## WHAT IS BEING ASKED
For this exercise, an exact copy is needed of only the lines from the one containing "Task: Expand the images folder in Browser" through the end of the data, with pictures left out.
========
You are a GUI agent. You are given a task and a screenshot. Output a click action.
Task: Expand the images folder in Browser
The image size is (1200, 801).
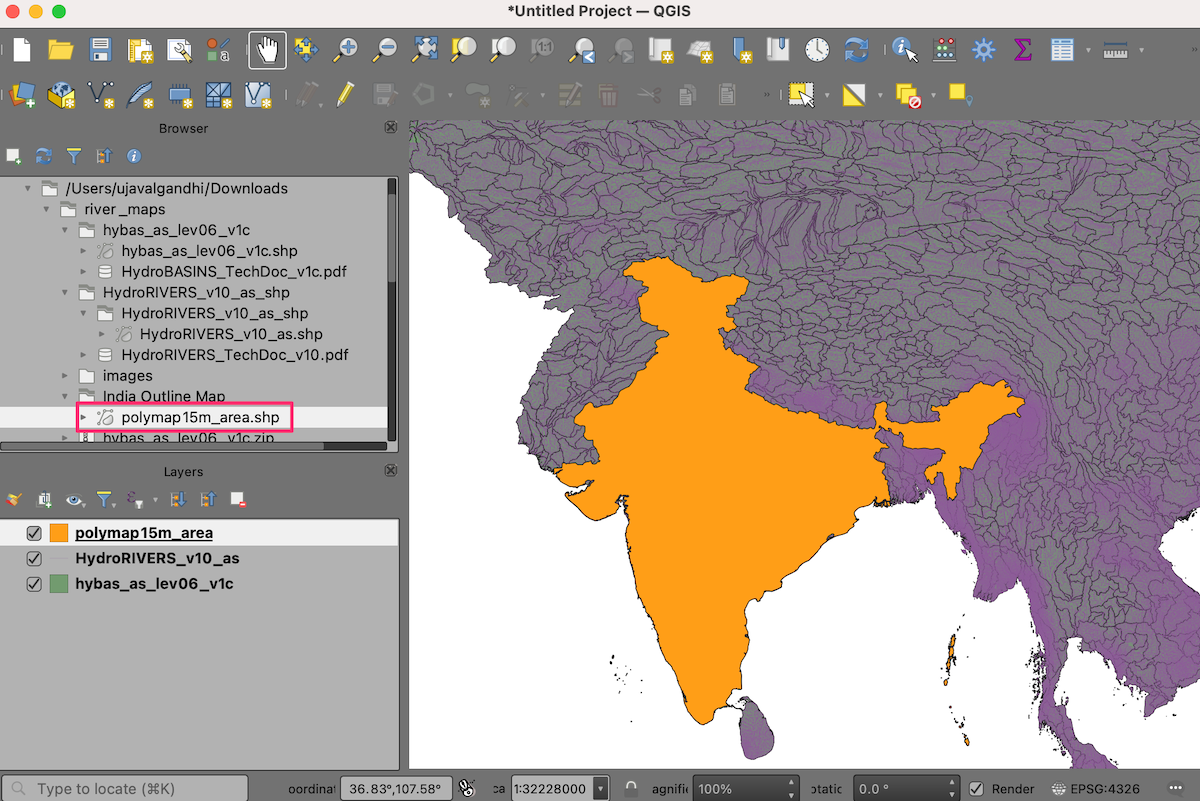(x=66, y=376)
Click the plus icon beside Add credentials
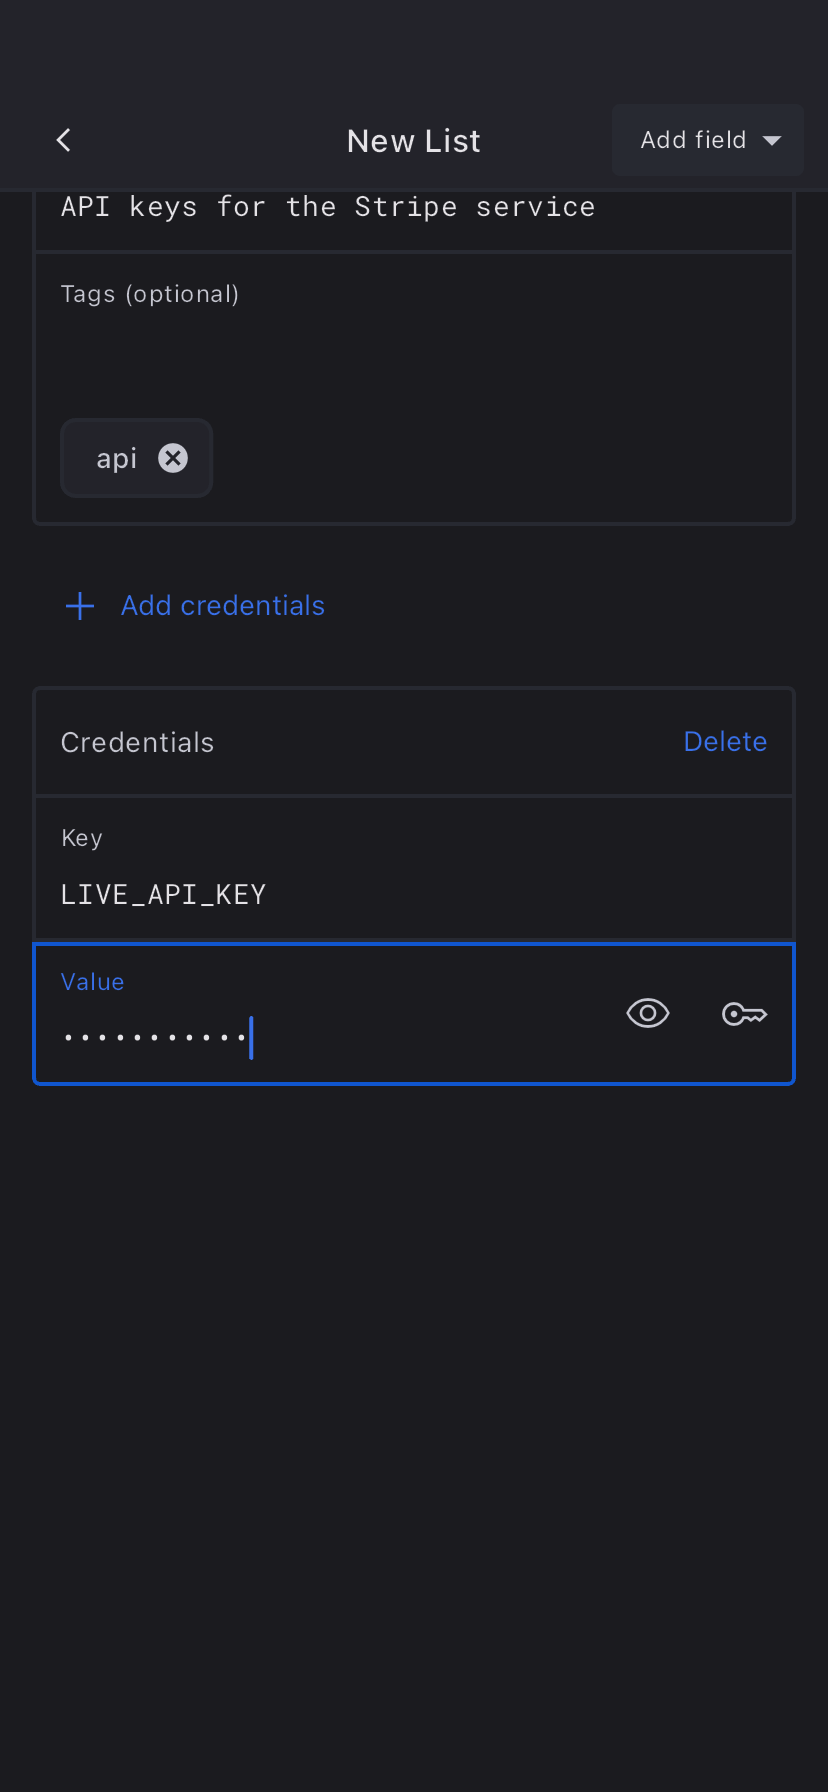Image resolution: width=828 pixels, height=1792 pixels. click(x=80, y=606)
========
## PROBLEM SOLUTION
Task: Expand the images folder in Browser
The image size is (1200, 801).
(x=66, y=376)
Click the plus icon beside Add credentials
Image resolution: width=828 pixels, height=1792 pixels. click(x=80, y=606)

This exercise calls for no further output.